The important caveat from that same work: 90% of output quality comes from what you feed the system, not from the sophistication of the pipeline. A Claude Projects setup with rich, specific context will outperform a complex agentic pipeline reading thin context. Most teams should reach Level 2 before considering Level 3.
Caveats: What This Workflow Cannot Do
- Claude Projects is a paid feature. Available on Claude Pro and above. Free-tier workaround: paste your full context block as the first message in each new conversation. You lose the persistence and shared-access benefits, but the prompt templates and three-layer structure still apply.
- CLAUDE.md is a Claude Code concept, not a web UI feature.
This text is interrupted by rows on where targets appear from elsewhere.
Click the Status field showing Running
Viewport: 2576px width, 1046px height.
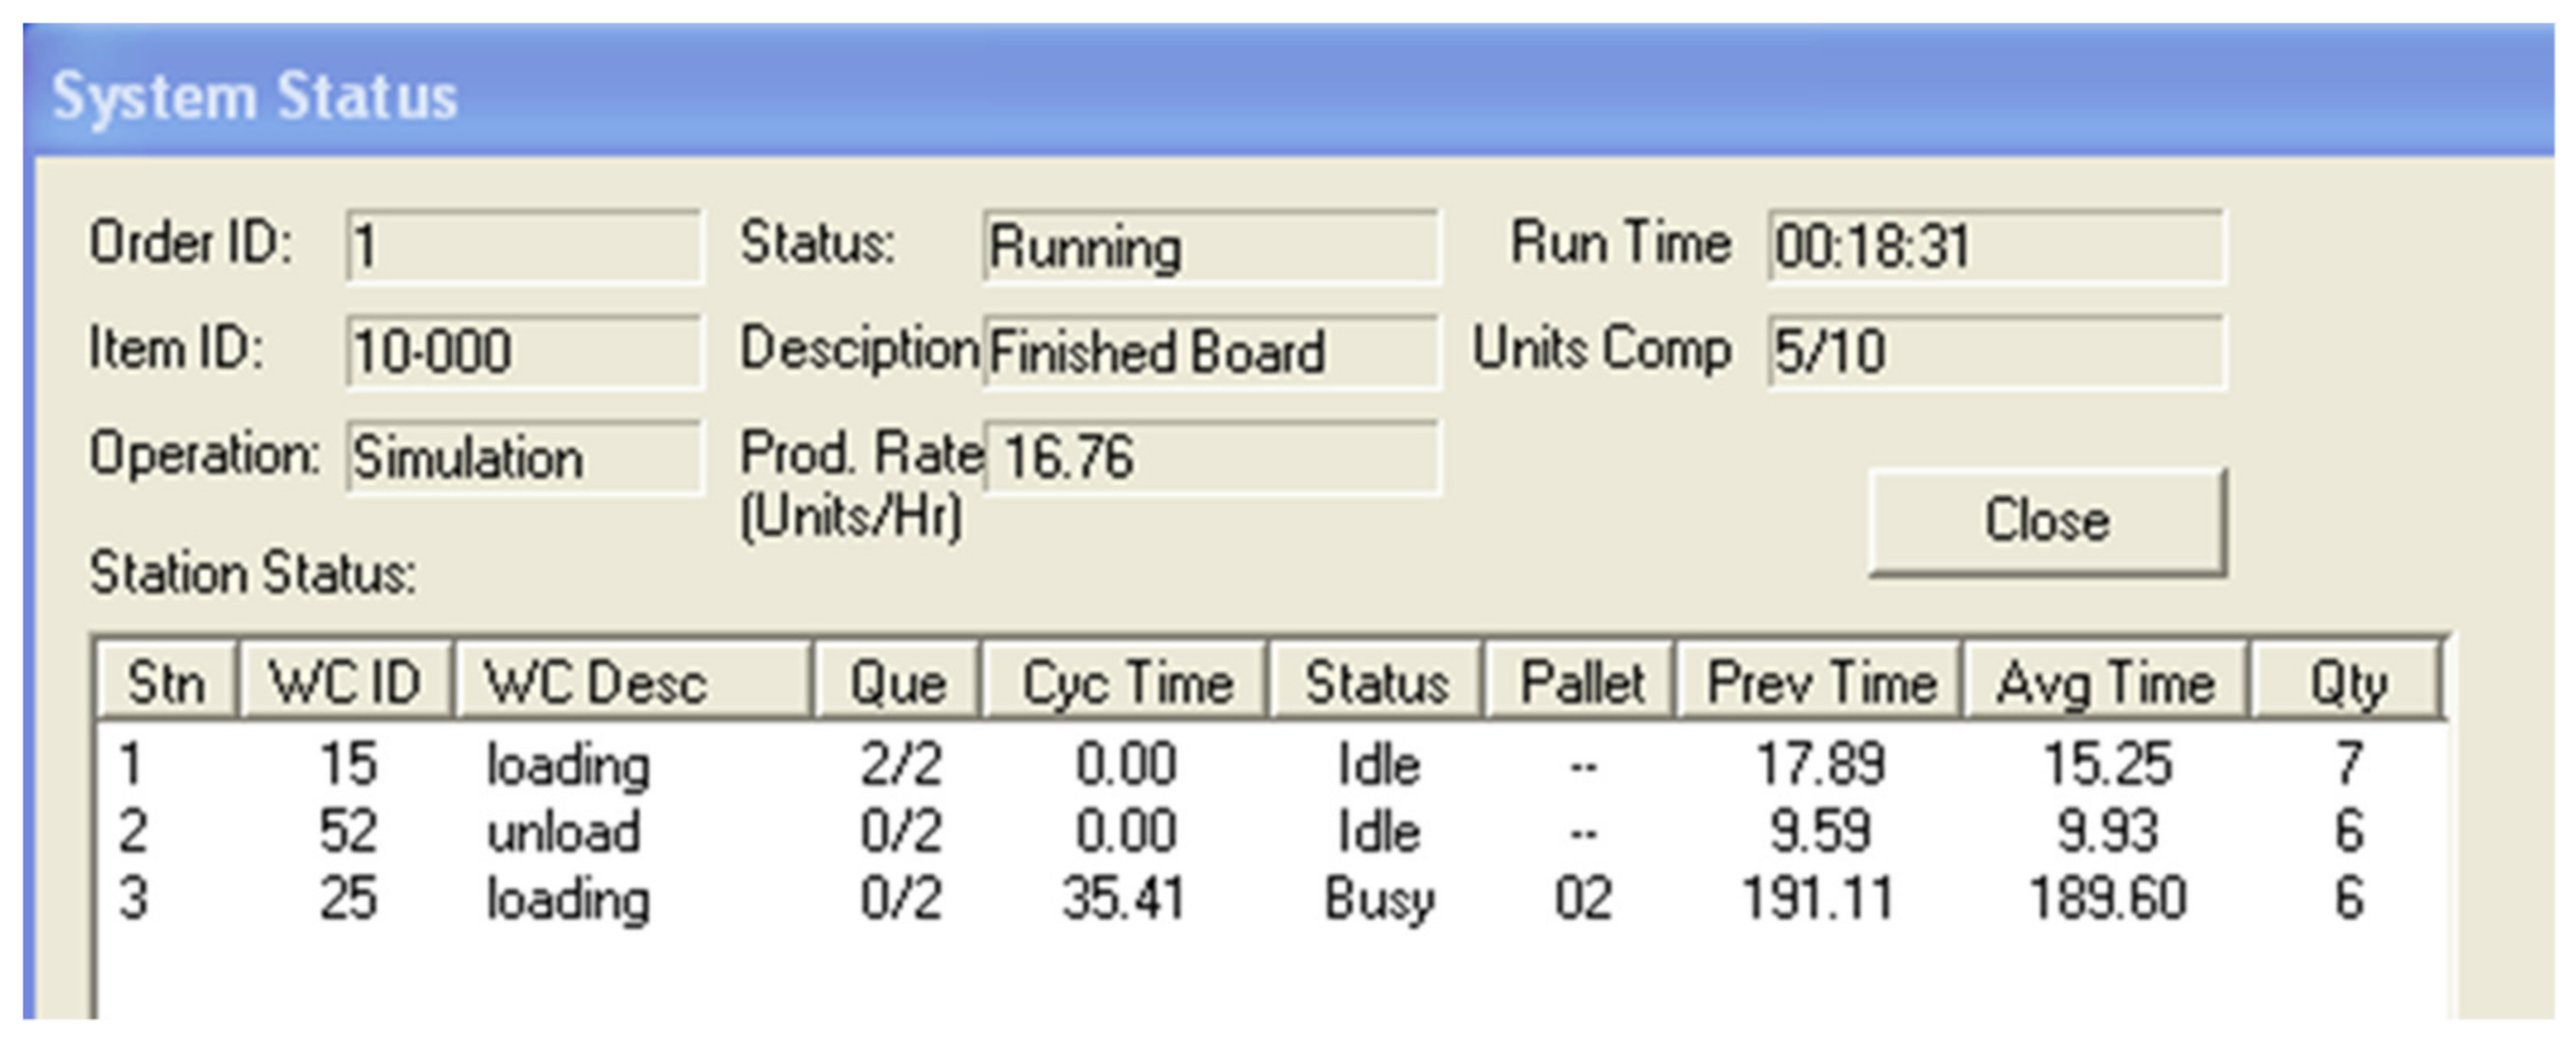click(x=1210, y=246)
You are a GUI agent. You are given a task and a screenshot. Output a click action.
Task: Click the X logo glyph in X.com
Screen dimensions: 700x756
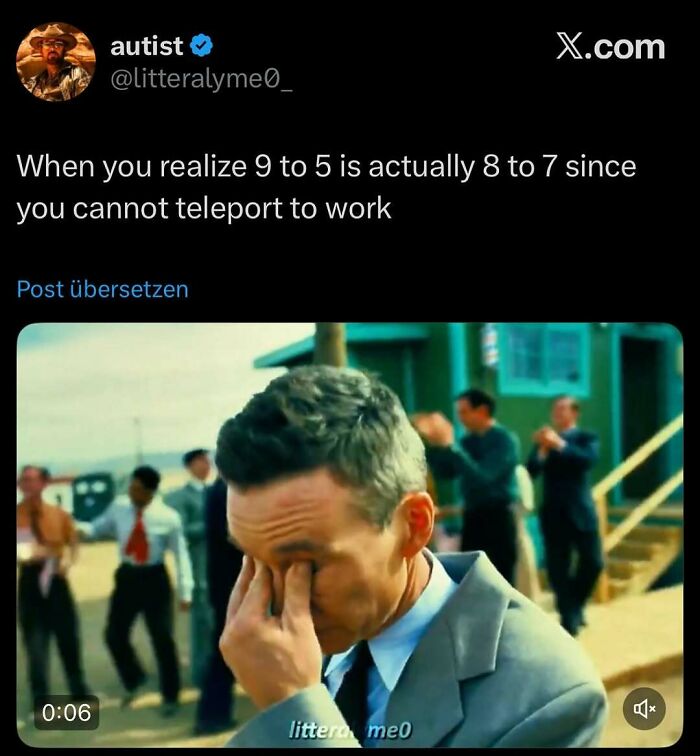click(x=568, y=47)
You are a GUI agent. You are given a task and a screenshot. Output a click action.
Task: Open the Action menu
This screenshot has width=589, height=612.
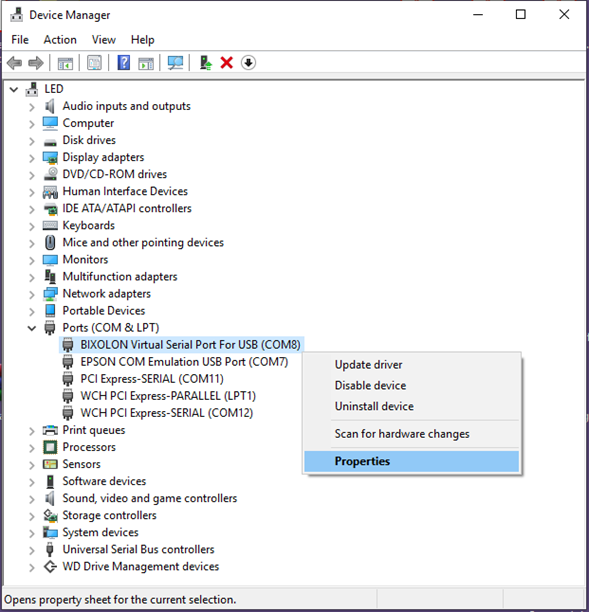[x=60, y=40]
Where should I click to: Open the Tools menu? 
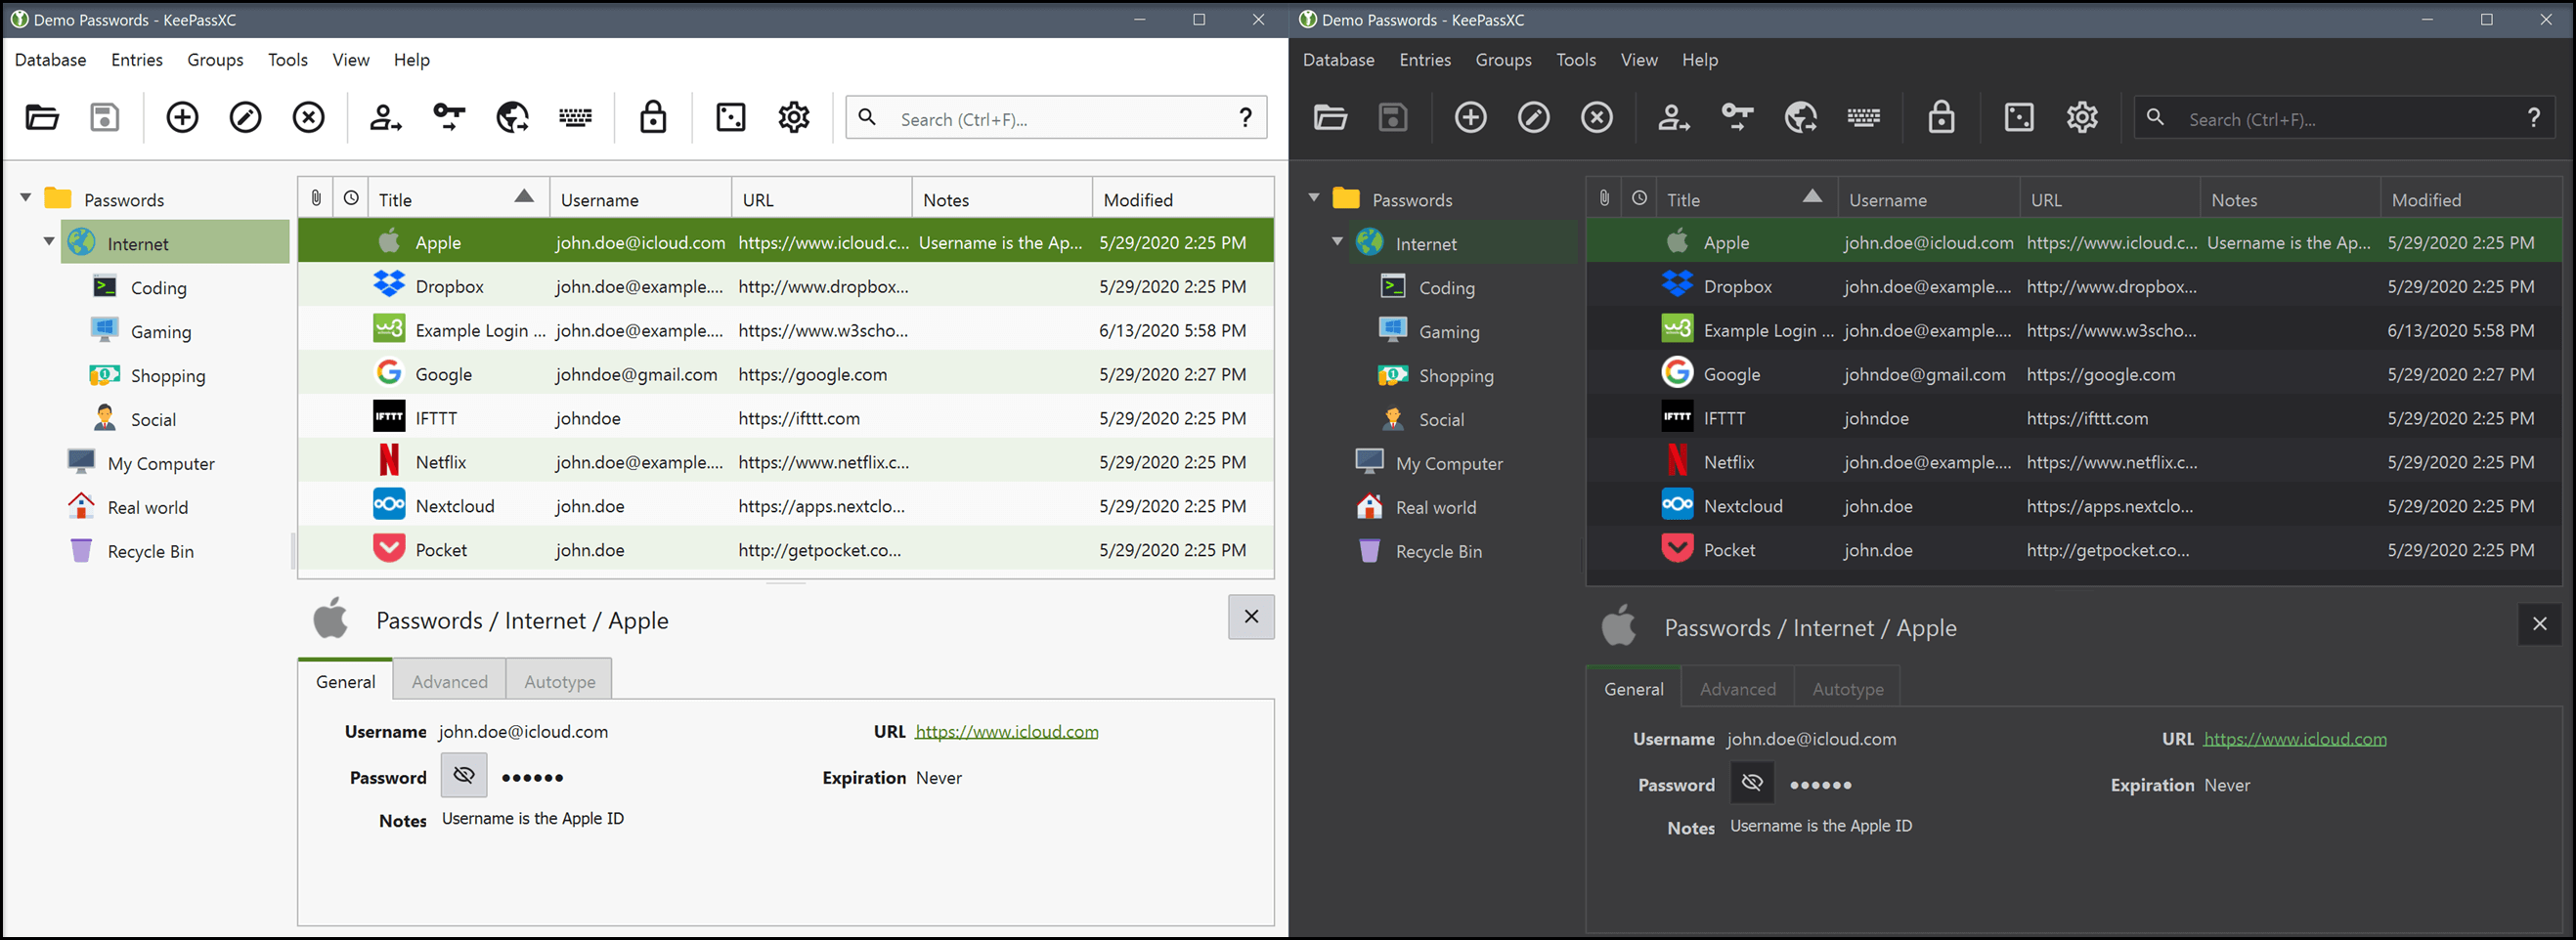(287, 60)
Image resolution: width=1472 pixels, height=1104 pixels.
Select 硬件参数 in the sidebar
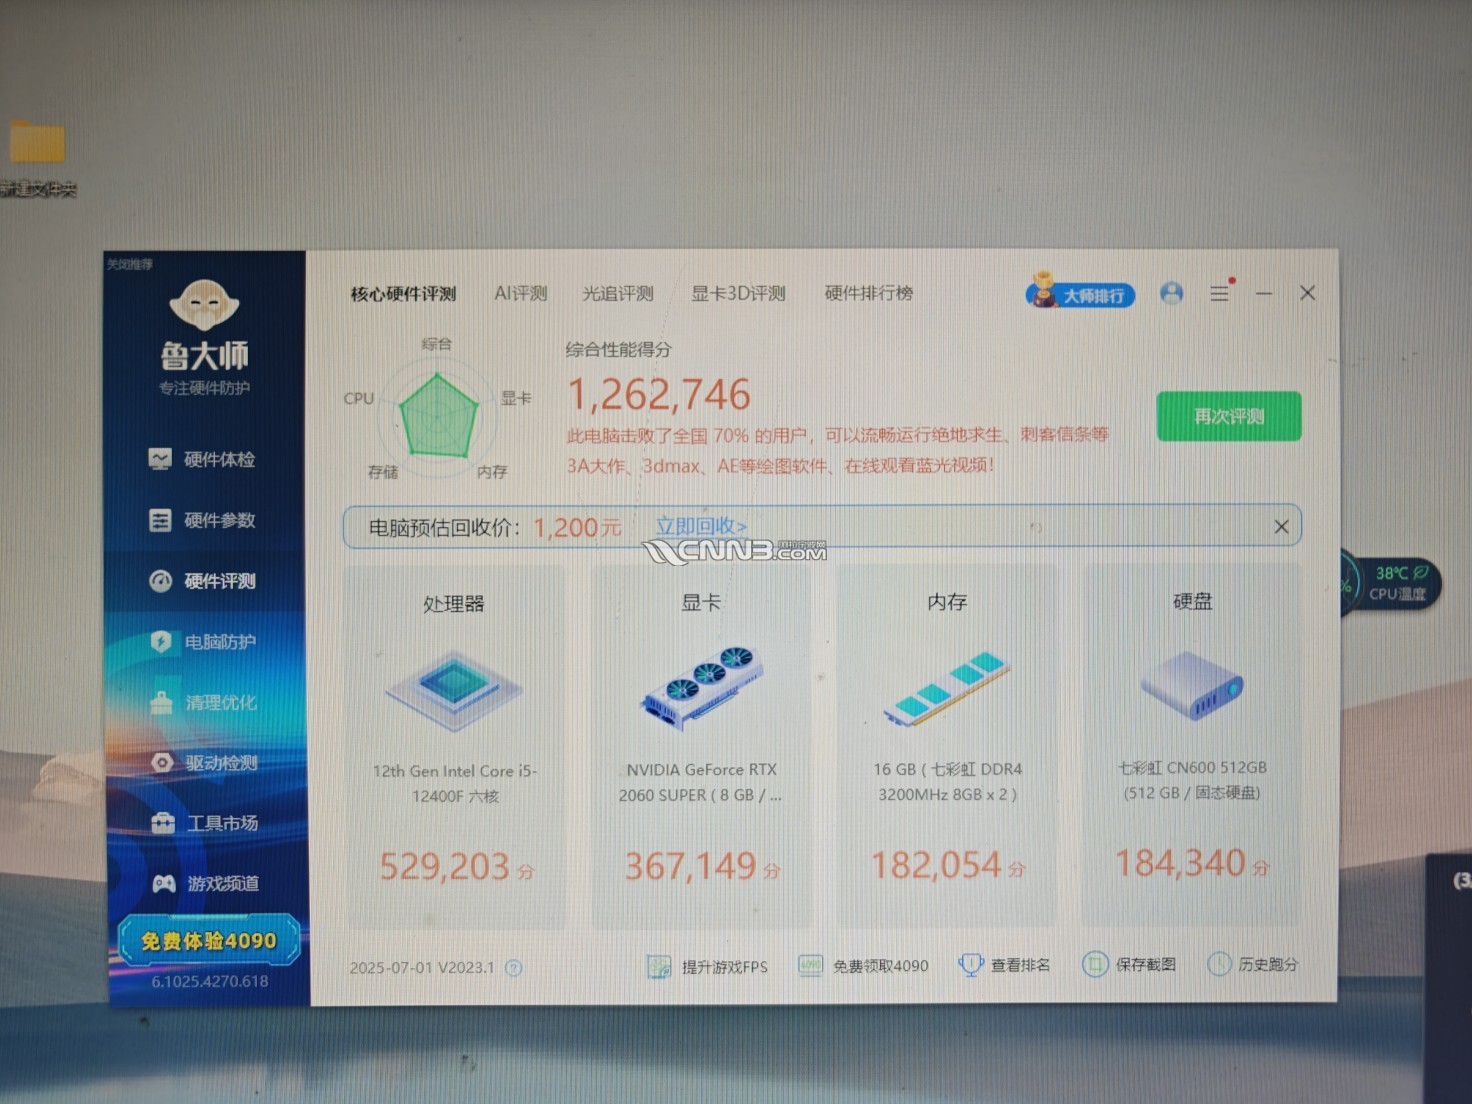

In the Claude web interface, the equivalent is the system prompt field plus project knowledge file uploads. If you encounter guides that reference CLAUDE.md, they are describing the Claude Code filesystem architecture — the web UI Projects equivalent is what this article covers.
- Claude has no live SERP access. It cannot retrieve current rankings, read live competitor URLs, or pull fresh keyword data. The workaround is uploading research exports as project knowledge files. This works well but requires that someone on the team runs and uploads the exports before brief production begins.
- The quality gate prompt does not verify factual accuracy. It checks structural completeness. Claude can and does hallucinate specific data points, source URLs, and competitor claims. A human review pass is mandatory before any brief reaches a writer or an AI drafting run.
- The TripleDart first-read-accept rate figure is agency-stated. The claim that prompts paired with a client context layer produce roughly 30 percentage points higher first-read-accept rates comes from TripleDart's own B2B SaaS engagements. It has not been independently audited. Treat it as directional evidence, not a benchmark you can cite in a proposal without that caveat.
- Context richness matters more than prompt sophistication. If the knowledge files are thin, outdated, or missing, the prompt templates in this guide will produce generic output. The system is only as good as the context you load into it.